Of all the songs you’ve written which are you most proud of/ happy with and, what’s the story behind it?

This is another tough one!  “Deserve This”, “White Dress” and “Vision” are all quite important to me on a personal level, but so are the rest!  I recently made a run at a song that has been awaiting completion for quite a long time.  “Road to La Serena” is about a 300-mile nighttime drive from Santiago to La Serena, Chile some years ago.  This particular song is half dream, half reality and captures the moments of that drive north on a remote highway under a dark, starry sky with a mountainous backdrop, being at the time a guest in a beautiful and amazing country.  It is my most recent completion, and it’s always funny how as musicians, we tend to feel like our most recent song is “out absolute best song ever!” (until the next new song lol).

Have there been any notable collaborations you’d like to talk about, or any artists on BandLab that you’d like to work with in future? And… If you could perform with any musician or band (past or present)… who would be on your radar? 

I would have to say that every collaboration I have done thus far in BandLab has been an absolute joy, and all are notable!  I have done songs with musicians from Germany, the U.K., Greece, and Malaysia to name a few.  I look forward to coming up with some start-to-finish original work in the coming months.  BandLab certainly offers that opportunity in spades!  As for who I would love to perform with, well while I am certainly “not worthy”, I would love to work with Bob Lefevre and the Already Gone, Steve Earle, Big Country, Gin Blossoms…this will be a very long list hahaha!!!!

Scott Shenk

What’s next Scott? You’ve been revisiting some of your older material lately it seems, and I’ve spotted a couple of live ‘garage sessions’ videos popping up on YouTube… are we to expect an album, or even some live streaming shows in the near future?

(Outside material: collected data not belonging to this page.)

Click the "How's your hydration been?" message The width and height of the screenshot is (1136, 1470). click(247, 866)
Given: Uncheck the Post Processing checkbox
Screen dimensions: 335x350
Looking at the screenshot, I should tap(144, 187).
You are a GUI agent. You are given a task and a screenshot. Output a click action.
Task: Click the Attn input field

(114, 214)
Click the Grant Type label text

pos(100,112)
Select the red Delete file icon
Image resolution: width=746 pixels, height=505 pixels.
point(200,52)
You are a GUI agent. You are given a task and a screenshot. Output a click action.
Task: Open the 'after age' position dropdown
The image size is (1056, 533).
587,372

Where’s this journey taking you?

While being in the military for so many years actually afforded quite a bit of freedom, it came with the cost of family separation and inability to take a musical deep dive, or run off in a band and tour.  It did however enable creativity while covering those essential life “overhead” items such as room and board, etc.  There was risk, yes, but I came out on the other side ok.  I likely may have sacrificed some opportunities musically, but would not change a thing and am perfectly content now that I have FINALLY gotten back around to recording and playing live again.  For me personally, it’s all about conscious, pressure free music.  Having the mental space to write, share and most of all listen to other’s and give props where applicable brings me great joy! 

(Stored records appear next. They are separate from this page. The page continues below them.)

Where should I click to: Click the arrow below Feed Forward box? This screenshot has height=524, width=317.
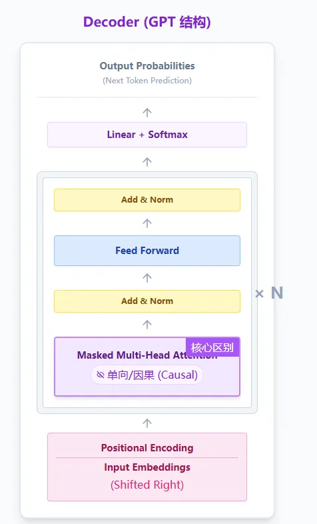pos(147,278)
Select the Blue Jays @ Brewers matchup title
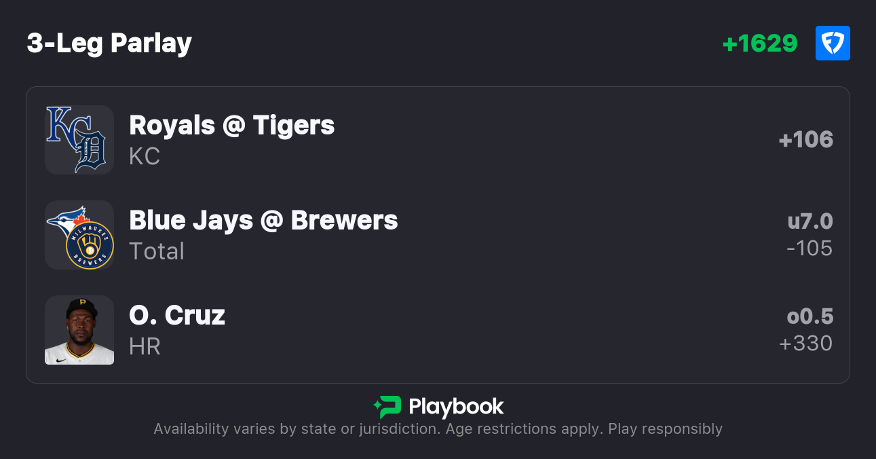876x459 pixels. 263,221
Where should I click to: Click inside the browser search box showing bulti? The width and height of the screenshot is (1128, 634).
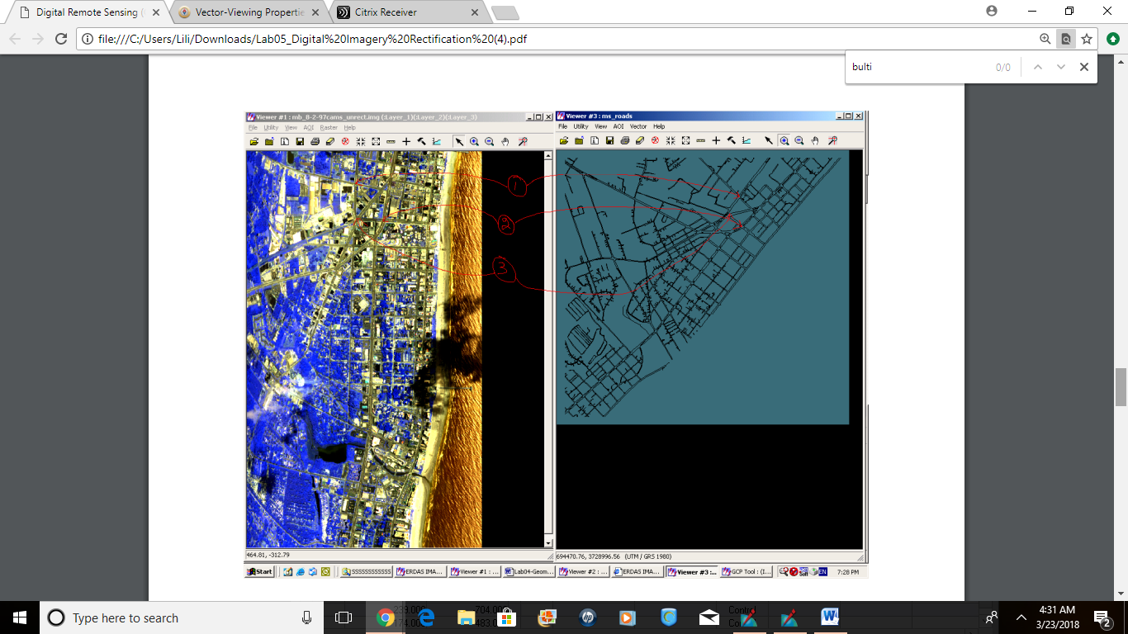(908, 67)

The garage sessions are sure to continue although I feel I need to re-record pretty much everything I have thus far done in BandLab to a more polished level on the production side.  Alas – I am still having a blast at the basic raw recordings though!  Live performances will certainly continue for sure.  I honestly have no idea where this journey is ultimately going to lead, but as long as it remains FUN, collaborative and continues to inspire creativity, I am ALL- IN.  It would be a real lifetime joy to see one of my songs take off in another band, or performer’s repertoire.  I am in no way talking about the industry, royalties or money; but to see something I wrote/created be taken on by another artist or group … now that would indeed be a great honor!  

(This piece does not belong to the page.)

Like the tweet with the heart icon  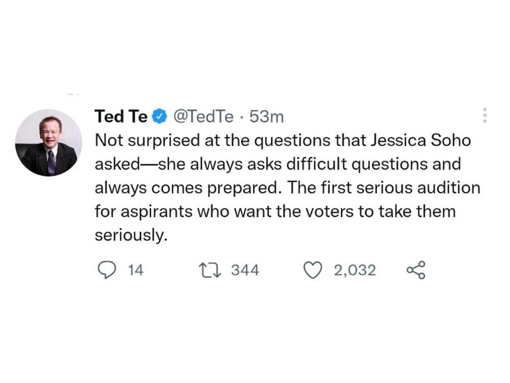point(312,270)
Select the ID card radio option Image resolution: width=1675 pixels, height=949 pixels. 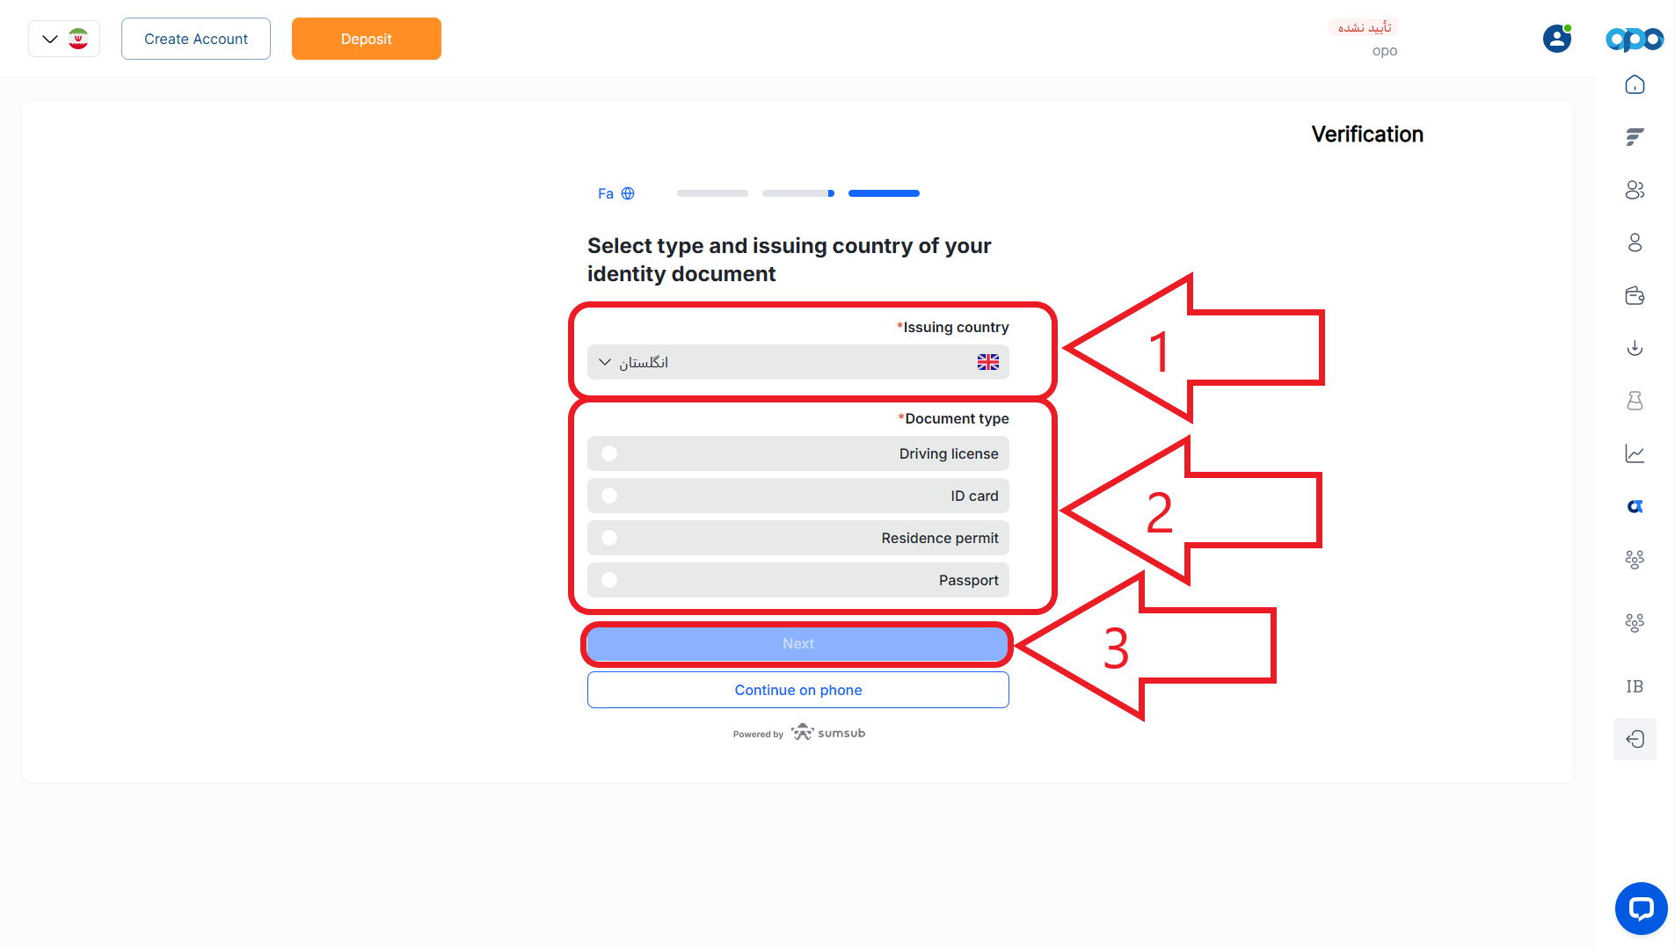[x=798, y=496]
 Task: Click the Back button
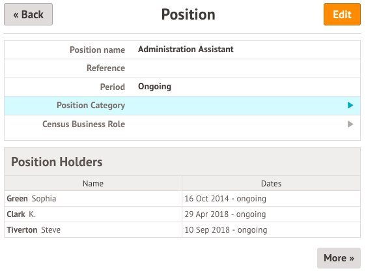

I will continue to write, play and share music, with one of my most fervent wishes being to simply promote musicians who desire to be heard.  I can’t thank you enough for this epic sounding board and the opportunity to wax on about music.  Thanks IAMUR!!!! 

Right back at you, Scott. It was an absolute pleasure meeting you and the family… and the alpaca. Looking forward to Wizards Blankets ’24 and until then, very much looking forward to catching up on your latest recordings.